Company develops smart home that can pay for itself — and it could change the future of housing

 To say Arizona’s Vali Homes puts its abodes on a pedestal is an understatement.

“There are regular homes, there are ‘green’ homes, and there are Vali homes,” the company’s website states.

And because of the unique, nature-inspired concepts that go into the design, the statement might be spot-on. The company claims the house could pay for itself — and even make the inhabitants wiser —  through a variety of smart features.

“This place is doing things that you have not experienced in a home before,” Vali founder Austin Trautman said in a video clip that introduces viewers to a model home.

The tour starts by passing through a thick front door designed to keep desert dust and other pollutants outside. Inside, a modern design includes countertops that Trautman said most people have likely “never heard of” but are top-notch.

The big breakthroughs can’t be experienced through video alone. They include airflow plans and design concepts that borrow from nature.

“There is a lot of science applied in laboratories but not a whole lot applied in house construction, especially in our climate,” Trautman said in a story published last year by ABC15 Arizona about a community of Vali homes.

From the outside, they look like typical square- and rectangular-shaped desert dwellings. They include passive principles already utilized by designers in other parts of the country. Passive homes maximize natural sunlight, shading, and thermal control for energy efficiency.

Vali takes it to another level, including concepts that embrace a connection with nature, also mimicking it, to more sustainably build and live in Arizona’s unique climate.
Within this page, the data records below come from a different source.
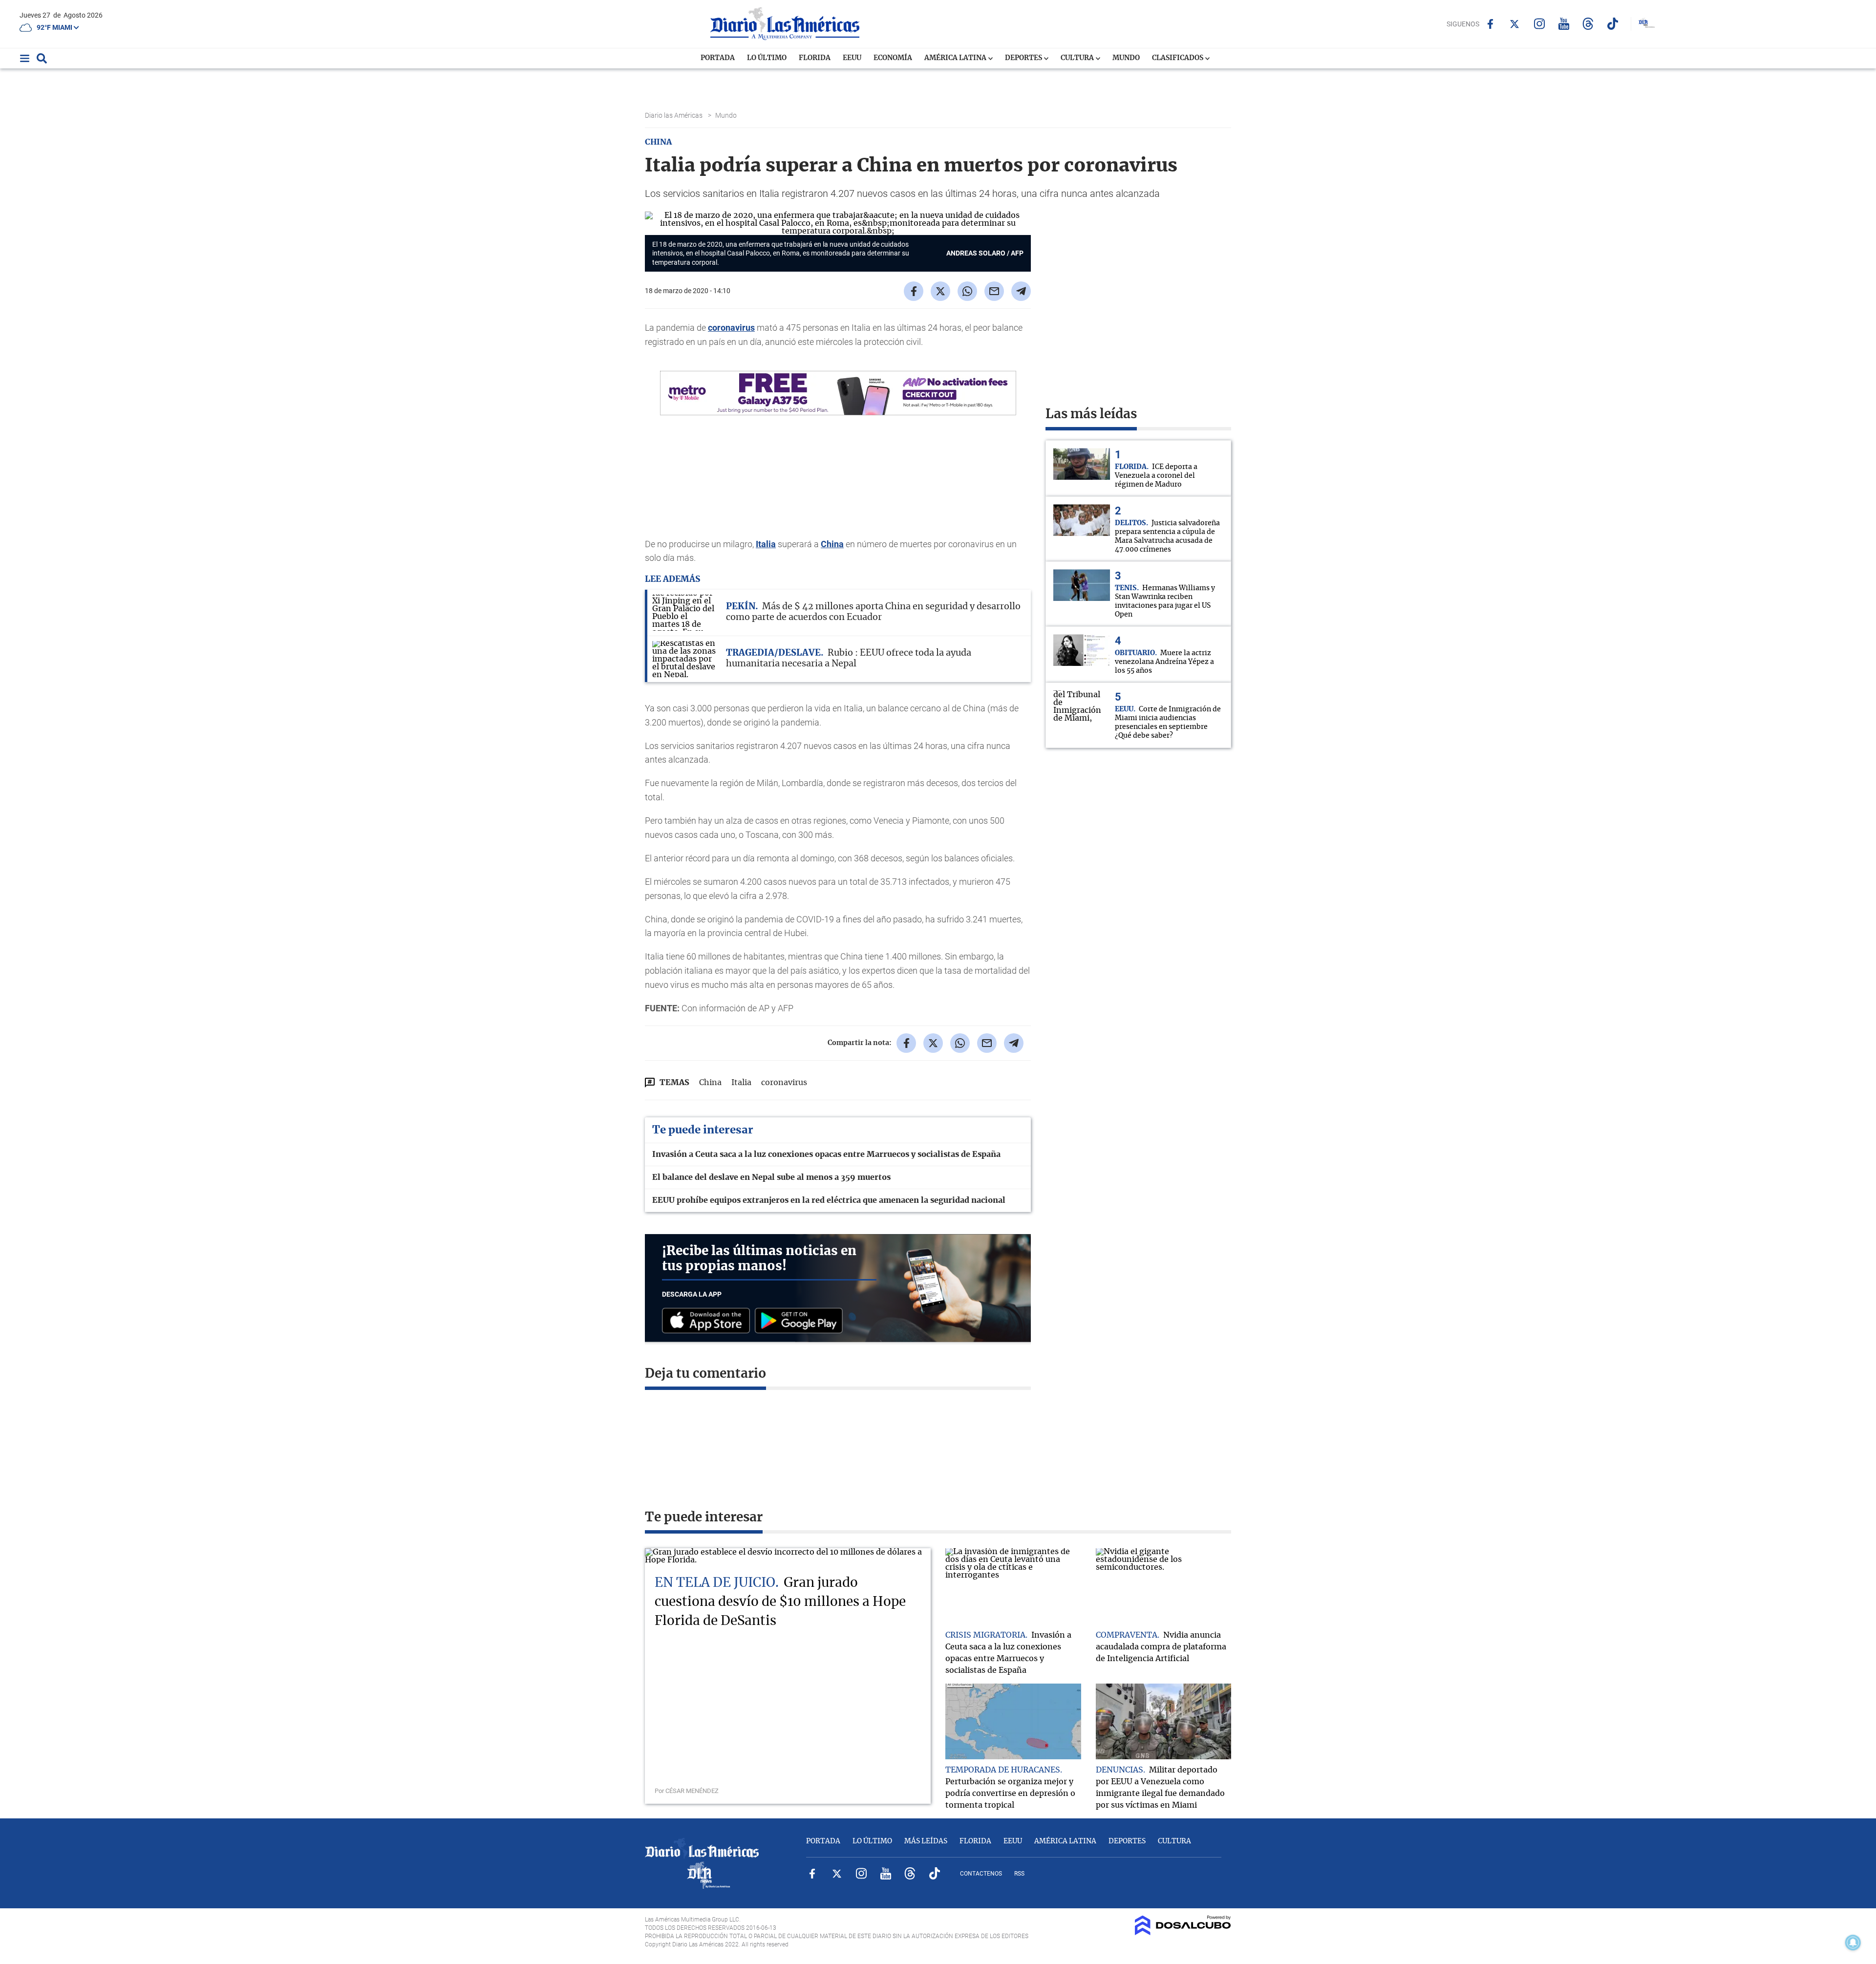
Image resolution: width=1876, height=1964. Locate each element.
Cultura (1078, 58)
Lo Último (767, 58)
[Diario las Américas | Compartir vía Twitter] (940, 291)
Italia (766, 544)
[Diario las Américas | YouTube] (1563, 24)
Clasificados (1178, 58)
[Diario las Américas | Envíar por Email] (994, 291)
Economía (893, 58)
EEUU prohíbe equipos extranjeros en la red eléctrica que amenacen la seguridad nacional (828, 1200)
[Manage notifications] (1853, 1942)
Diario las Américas (674, 115)
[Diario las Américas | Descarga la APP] (708, 1321)
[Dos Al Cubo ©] (1183, 1933)
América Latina (956, 58)
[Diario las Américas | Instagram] (1539, 24)
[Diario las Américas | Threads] (1588, 24)
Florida (815, 58)
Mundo (1126, 58)
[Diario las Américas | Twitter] (1515, 24)
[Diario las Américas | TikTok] (1612, 24)
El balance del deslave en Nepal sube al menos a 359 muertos (771, 1177)
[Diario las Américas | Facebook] (1490, 24)
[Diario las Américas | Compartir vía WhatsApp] (967, 291)
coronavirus (731, 327)
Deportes (1024, 58)
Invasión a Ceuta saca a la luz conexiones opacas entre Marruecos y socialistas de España (826, 1154)
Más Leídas (925, 1841)
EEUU (852, 58)
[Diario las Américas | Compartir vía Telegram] (1021, 291)
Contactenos (981, 1873)
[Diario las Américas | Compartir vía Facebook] (913, 291)
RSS (1019, 1873)
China (832, 544)
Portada (718, 58)
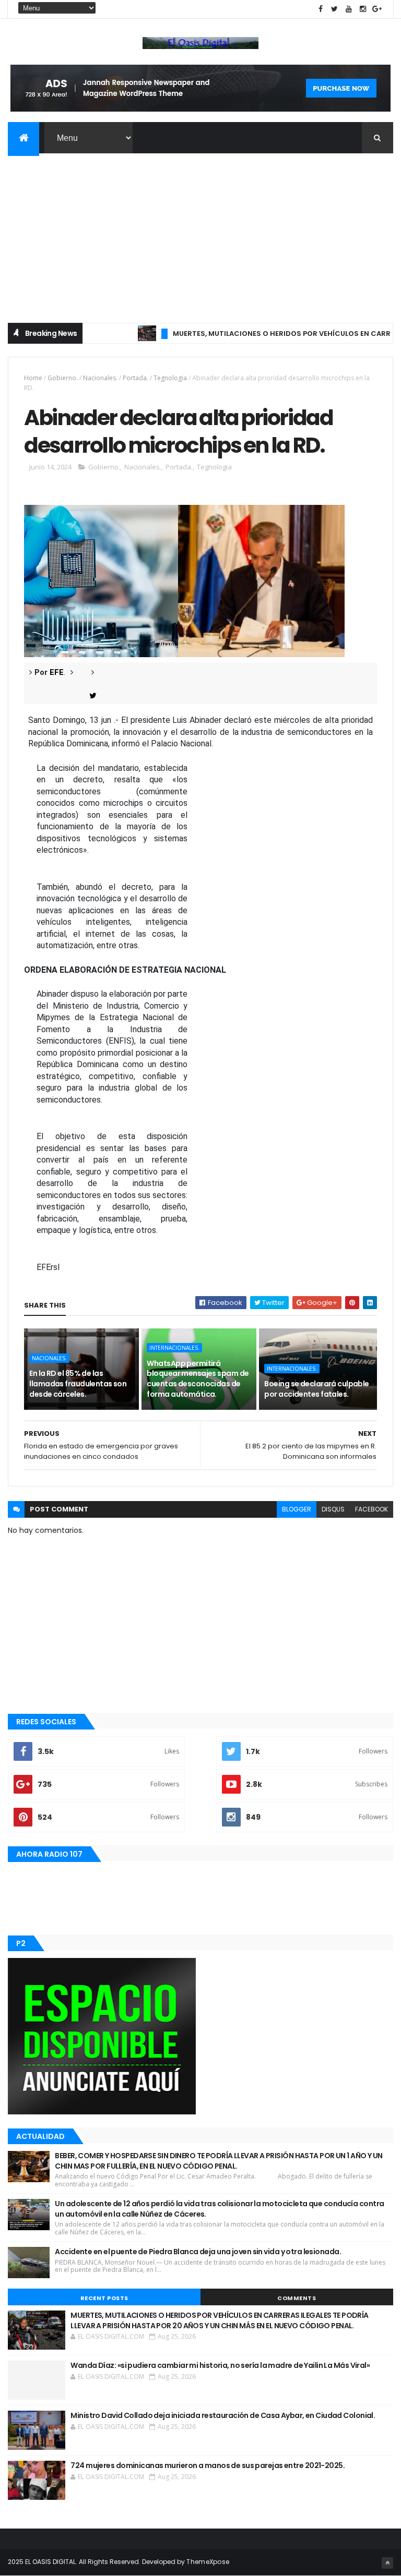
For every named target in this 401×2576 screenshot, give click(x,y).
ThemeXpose (207, 2561)
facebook (371, 1509)
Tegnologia (170, 377)
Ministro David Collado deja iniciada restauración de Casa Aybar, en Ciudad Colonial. (222, 2415)
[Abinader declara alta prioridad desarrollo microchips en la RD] (184, 580)
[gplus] (377, 9)
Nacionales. (100, 377)
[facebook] (320, 9)
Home (33, 377)
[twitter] (334, 9)
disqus (333, 1509)
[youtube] (349, 9)
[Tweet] (89, 696)
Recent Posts (104, 2298)
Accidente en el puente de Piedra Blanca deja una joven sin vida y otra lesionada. (198, 2251)
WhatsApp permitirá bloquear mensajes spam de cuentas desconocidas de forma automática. (198, 1378)
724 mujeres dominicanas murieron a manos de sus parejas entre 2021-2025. (207, 2465)
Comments (296, 2298)
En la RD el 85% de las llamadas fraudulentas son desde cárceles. (77, 1383)
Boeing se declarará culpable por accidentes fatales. (316, 1388)
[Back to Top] (387, 2563)
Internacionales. (174, 1347)
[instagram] (363, 9)
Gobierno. (63, 377)
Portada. (135, 377)
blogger (296, 1509)
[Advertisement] (200, 232)
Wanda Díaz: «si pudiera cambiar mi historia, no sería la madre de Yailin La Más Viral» (220, 2365)
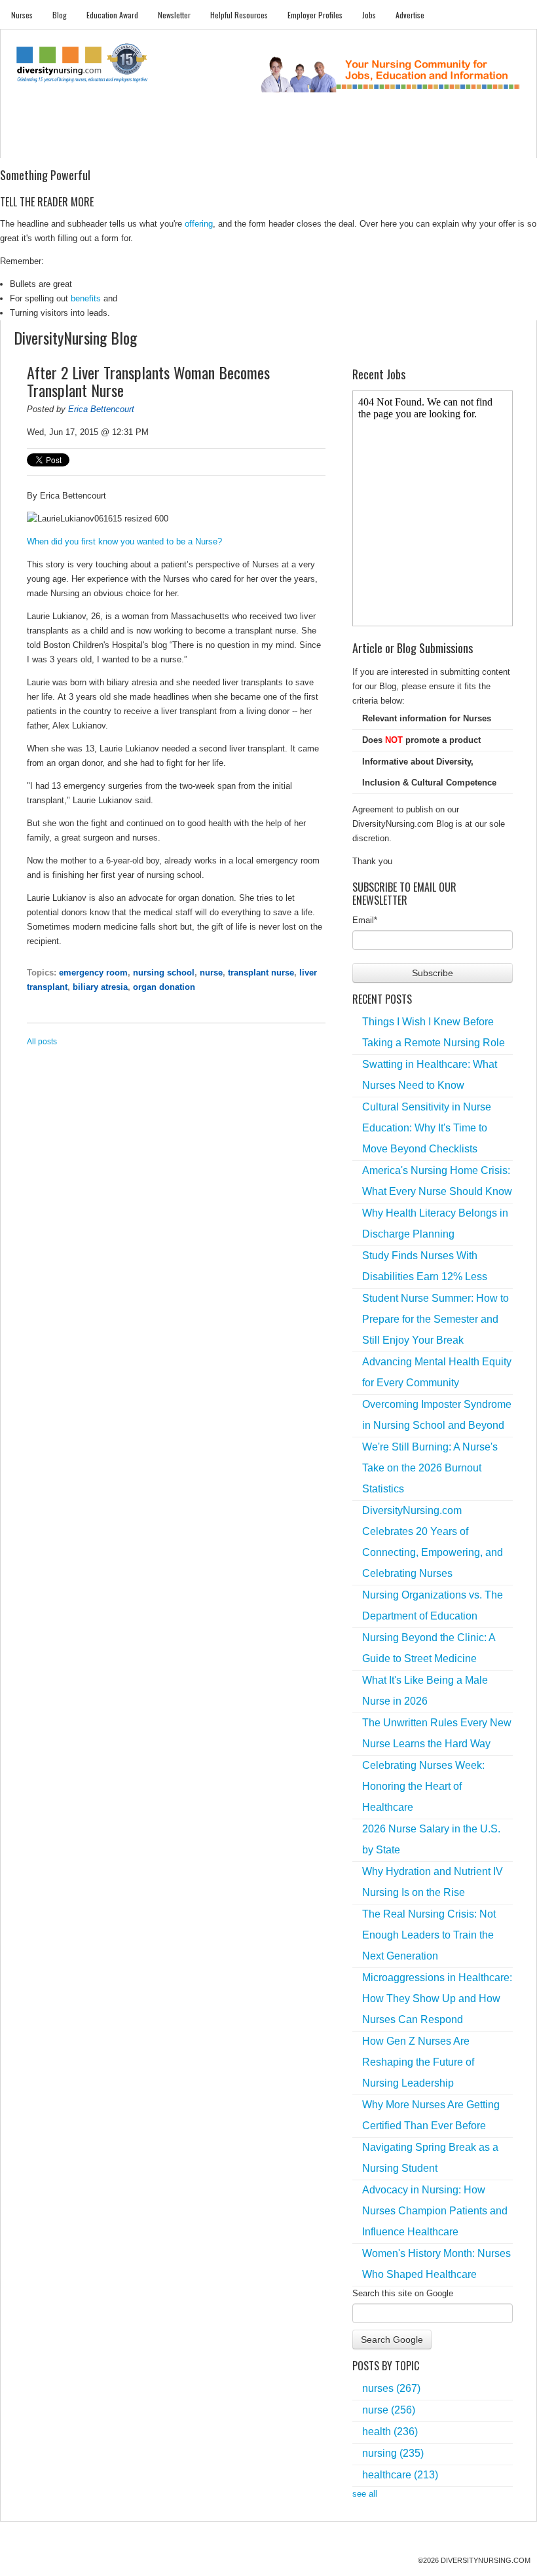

It’s an aggressive take on home construction geared to change the way we think about energy use.

“It’s pulling air out of the bathrooms, bringing in the fresh air, filtering it and pre-conditioning it and bringing that into the living spaces and bedrooms,” Trautman said to ABC15.

Wood fiber and sheep wool walls help with energy efficiency, per the report.

The bottom line for many homebuyers will still come down to price and return on investment. Vali offers convincing diagrams that put its homes ahead of common construction and even the so-called “green” builds.

A Vali house can save the owner up to $800 a month in utility expenses. Vali estimates a $60,000 savings during the first decade. With those savings, the builder boasts that owners can pay off their mortgage twice as fast.

Vali reports a cost similar to green homes. Phius, a nonprofit that trains passive builders, estimates that homes built to its standards cost up to 5% more than conventional methods. That difference tightens with larger projects, like one in Boston transforming a public housing unit into a more sustainable living space.

Vali has another perk, backed by Harvard science. An automated fresh air supply providing a filtered atmosphere might make its inhabitants smarter. Breathing in less air pollution “can increase critical decision making by 300% or more,” per Vali.

It’s part of what Trautman described to ABC15 as a system that works together to create an eco-friendly space that improves lives.

“It’s hard to describe the feeling until you stand in it,” he said in the report.